• TASK OBJECTIVE
Your copy should run exactly from the line containing "Task: Open the 91 ratings link" to the last line of the entries below, and it should include no pictures.
BEGIN DATA RECORDS
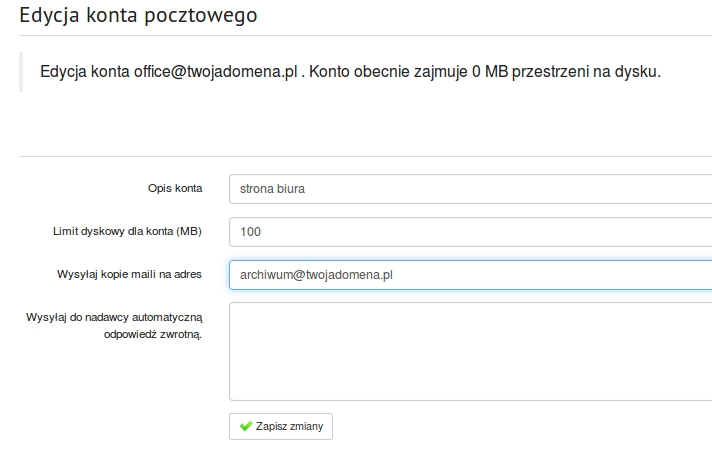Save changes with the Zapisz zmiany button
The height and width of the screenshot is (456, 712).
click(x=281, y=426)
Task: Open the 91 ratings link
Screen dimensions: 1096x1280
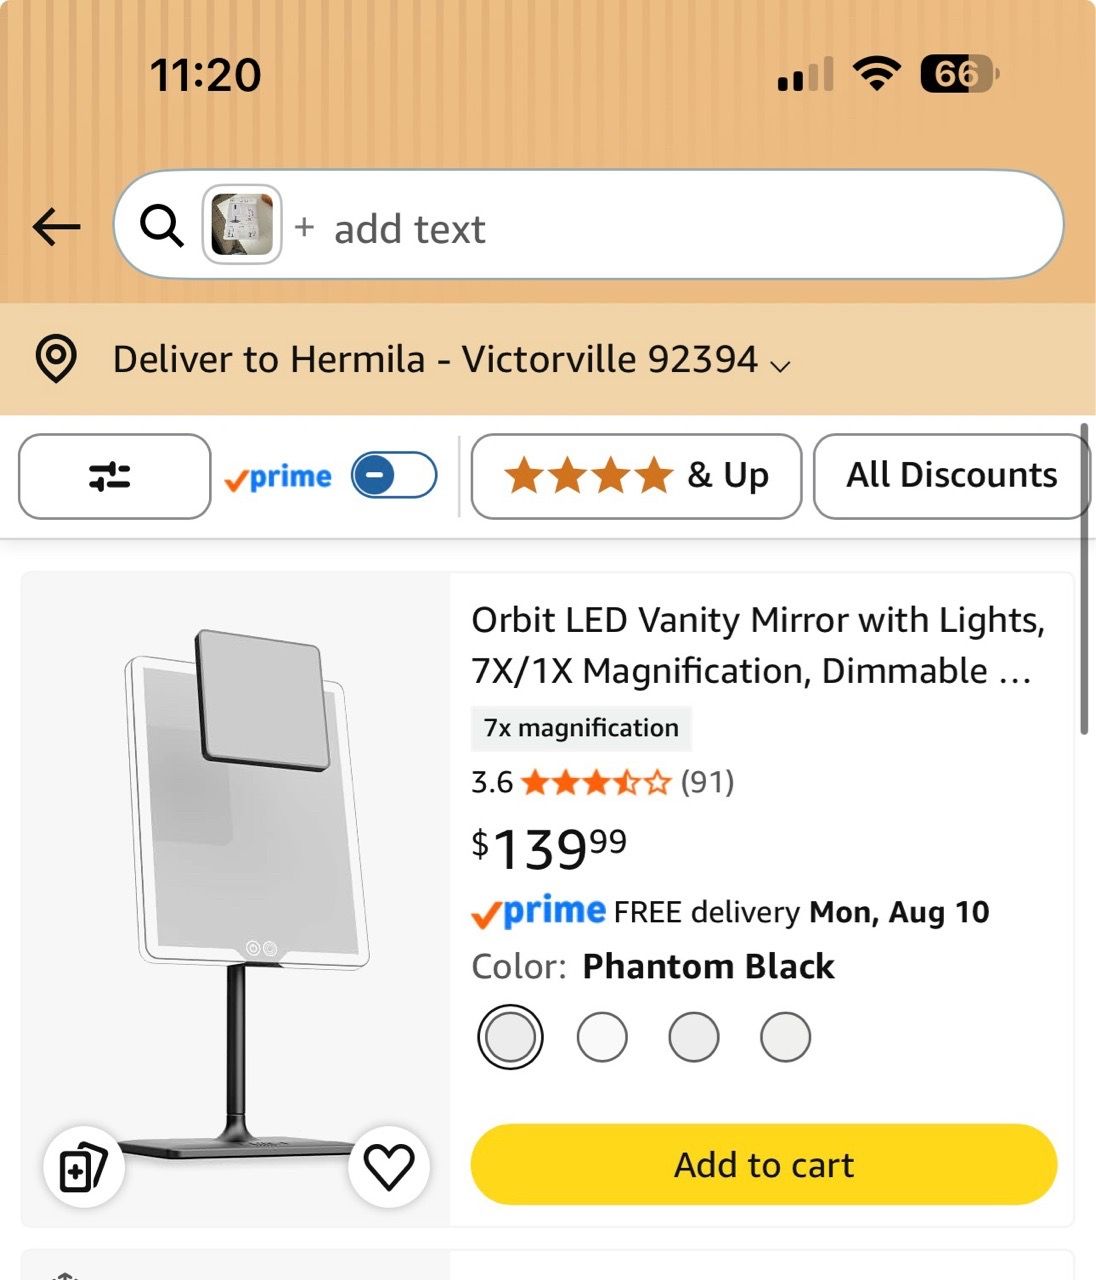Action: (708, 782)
END DATA RECORDS
• TASK SOLUTION
Task: Open the 91 ratings link
Screen dimensions: 1096x1280
Action: (708, 782)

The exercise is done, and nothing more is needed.